I will try to help you.
Regarding your first question about your issue with stm32-cryp.ko.
You are talking about this error that you got:
[ 102.064269] NOHZ tick-stop error: Non-RCU local softirq work is pending, handler #08!!!
If you're seeing a few of those every now and then, nothing to be alarmed about. It can happen when the CPU is stressed and is normal. If you're constantly seeing it then you might want to consider either reducing the CPU load or disabling NOHZ.
But if you decide to do this, make sure you fully understand what it does by reading the kernel documentation: https://elixir.bootlin.com/linux/v5.10.10/source/Documentation/timers/no_hz.rst
To help you on this error of stuck behavior, I need to have:
2. Cryptodev performance tests
Unfortunately, it is a known linux issue that crypto-dev framework and other framework are not optimized for HW engines.
The result is better performance in Full SW than with HW accelerated framework
for the crypto functions that require many cyclic operation on small size data (linked to key
size):
- Linux framework is using work queues that will extend scheduling usage
- dma use will not help (more time to configure than copy)
This is the same issue for any vendor.
Regarding that, I advise you to use the SW implementation instead of HW acceleration, if it is possible in your project.
One more question:
In the first part of your post, you are talking about the fact that IPsec get stuck when stm32-cryp.ko is loaded.
But during your tests of performance in the second part, you are doing a
insmod stm32-cryp.ko
And the crypto seems to work. Did you disable your IPsec for this test?
Regards,
Kevin
2022-01-20 08:17 AM
Yes IPsec was disabled during testing.
I went on and made the same testing on old x86 machine.
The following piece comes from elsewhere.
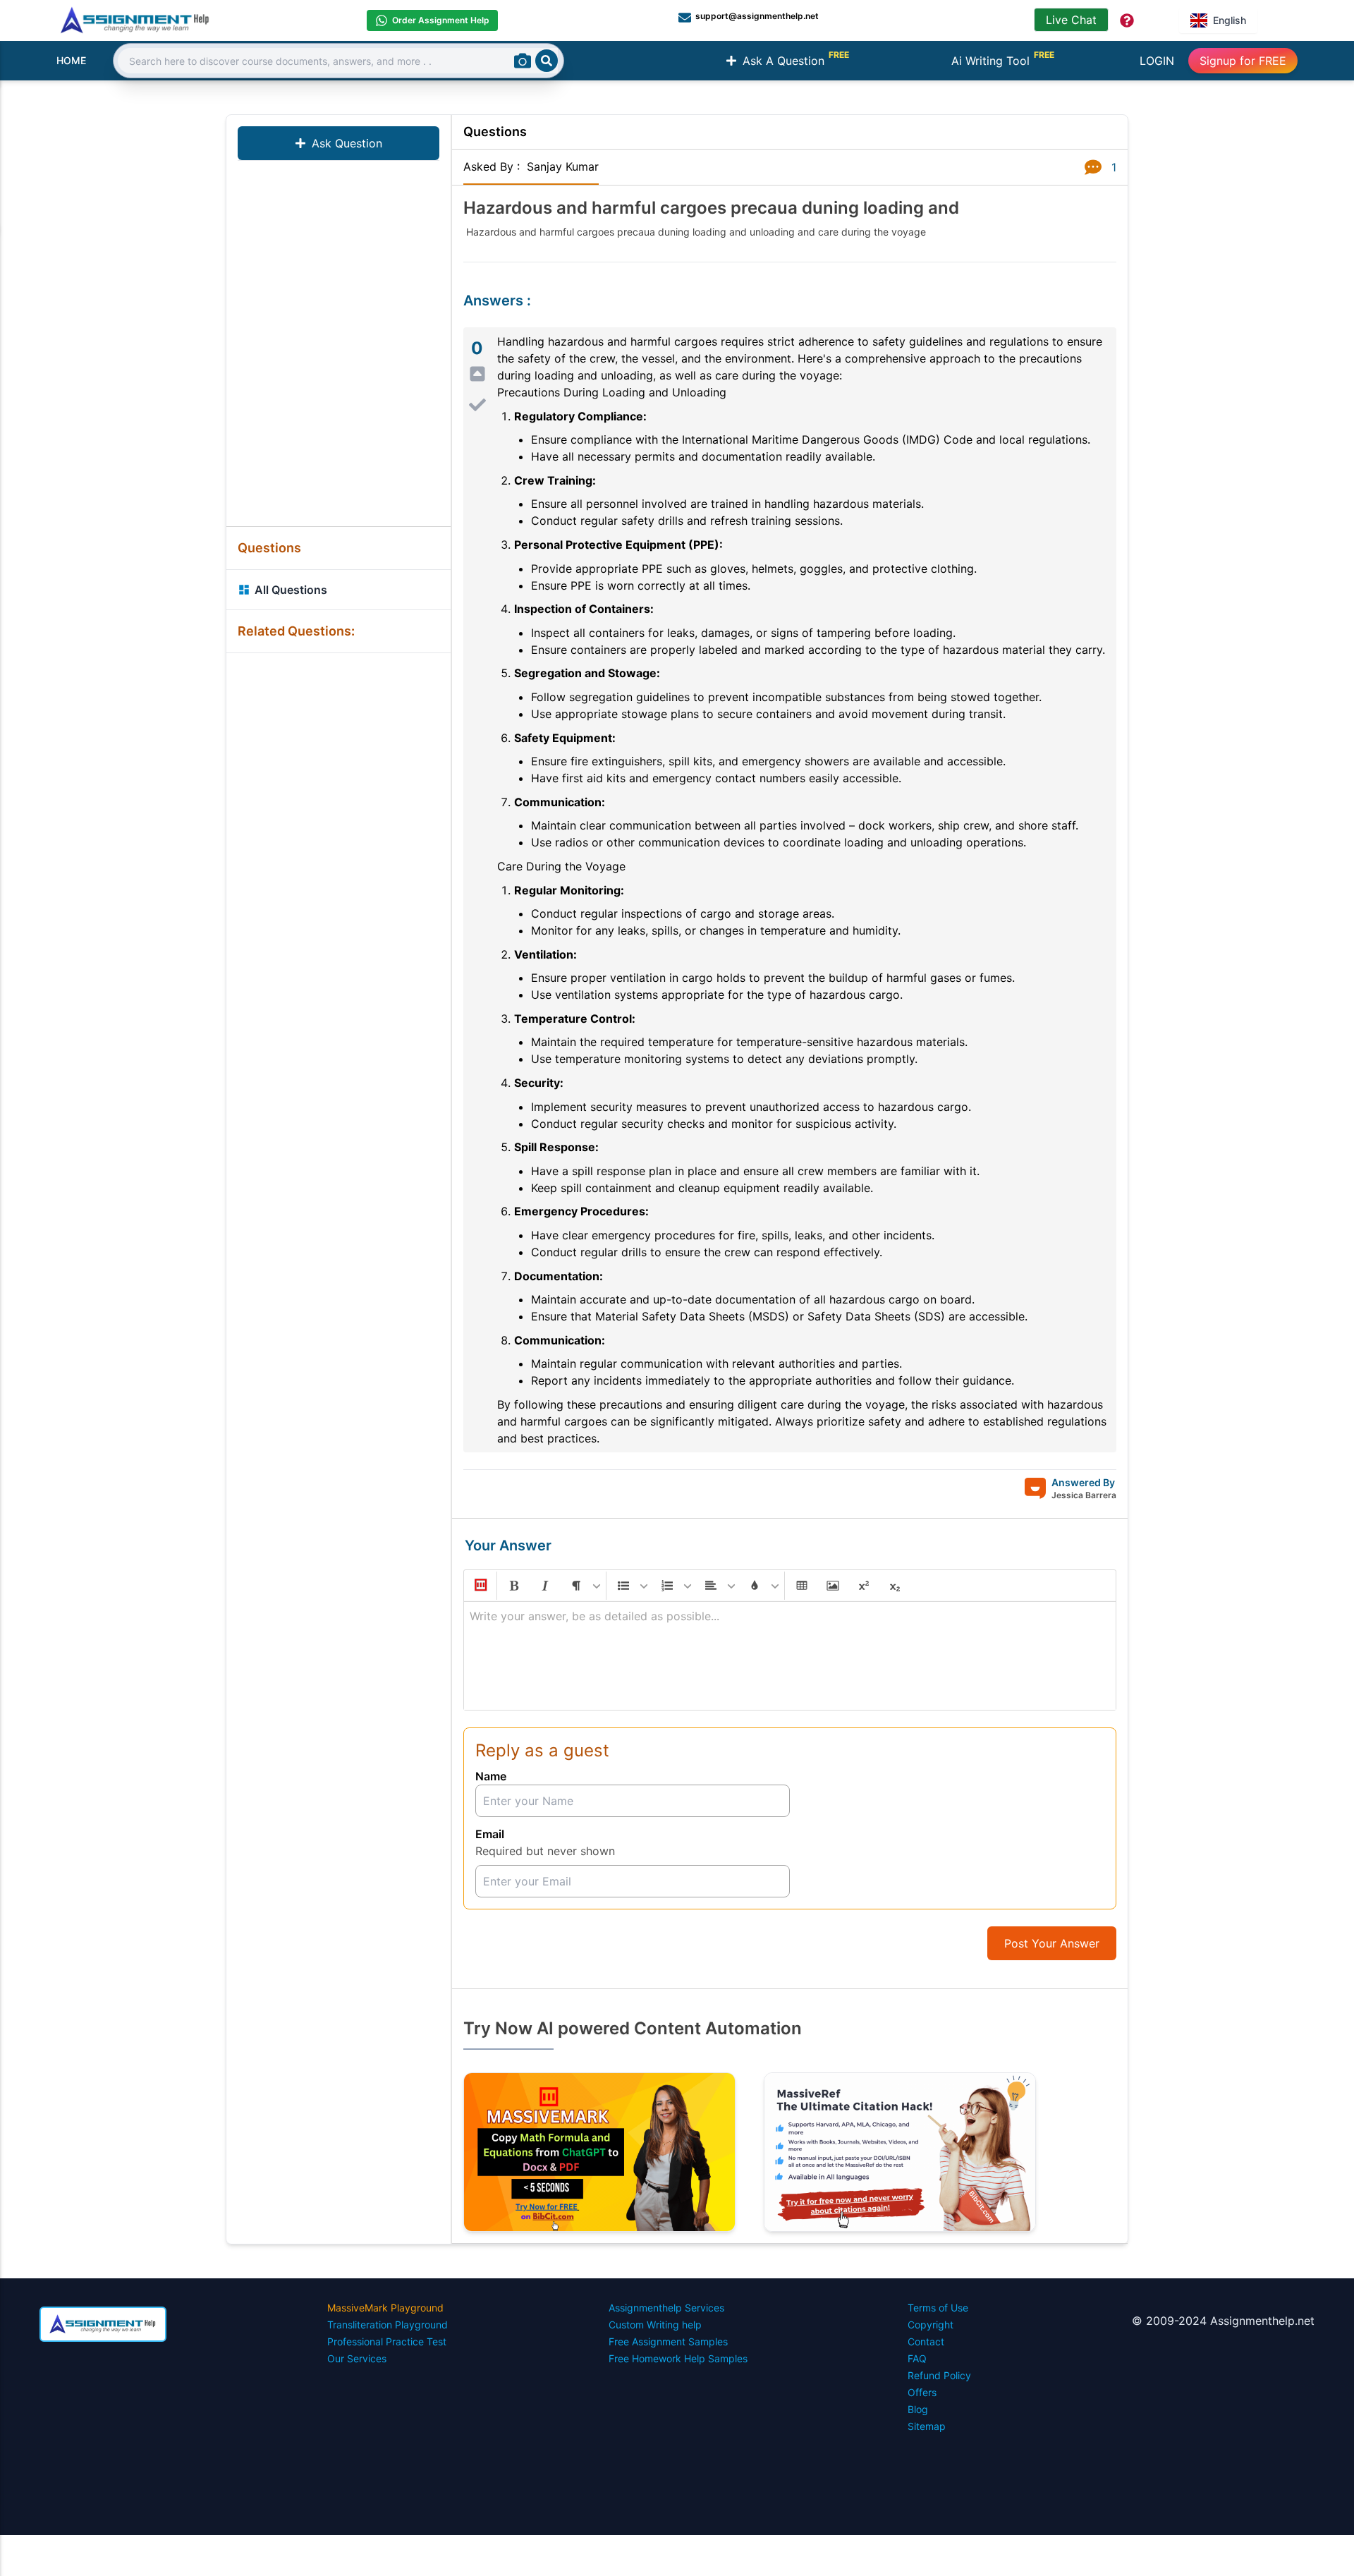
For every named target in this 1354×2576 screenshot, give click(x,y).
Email (489, 1834)
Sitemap (927, 2426)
Here I get about 5 times improvement with HW acceleration.
How can you explain that?
→ ./speed
Testing AES-128-CBC cipher:
Encrypting in chunks of 65536 bytes: done. 6.13 GB in 5.00 secs: 1.23 GB/sec
→ sudo rmmod aesni_intel
→ ./speed
Testing AES-128-CBC cipher:
Encrypting in chunks of 65536 bytes: done. 1.23 GB in 5.00 secs: 0.25 GB/sec
2022-01-20 10:13 AM
And here are testing results with NXP part that show up to 100 times performance increase wit ha use of HW acceleration:
2022-02-16 03:45 AM
Hello,
ST policy about Linux is to rely on Linux framework + HW driver adaptations to these framework to better upstream an overall solution maintained by the community (and therefore giving more sustainability of ST solution for customers).
Doing this for Cryptodev framework shows the results you highlight here: for some cases, performances are very low compared to full cpu and with the same cpu load ....
A study is ongoing to check what could be done to improve this (depending on HW capability and SW adaptation required on top of HW drivers) but there is no short term solution.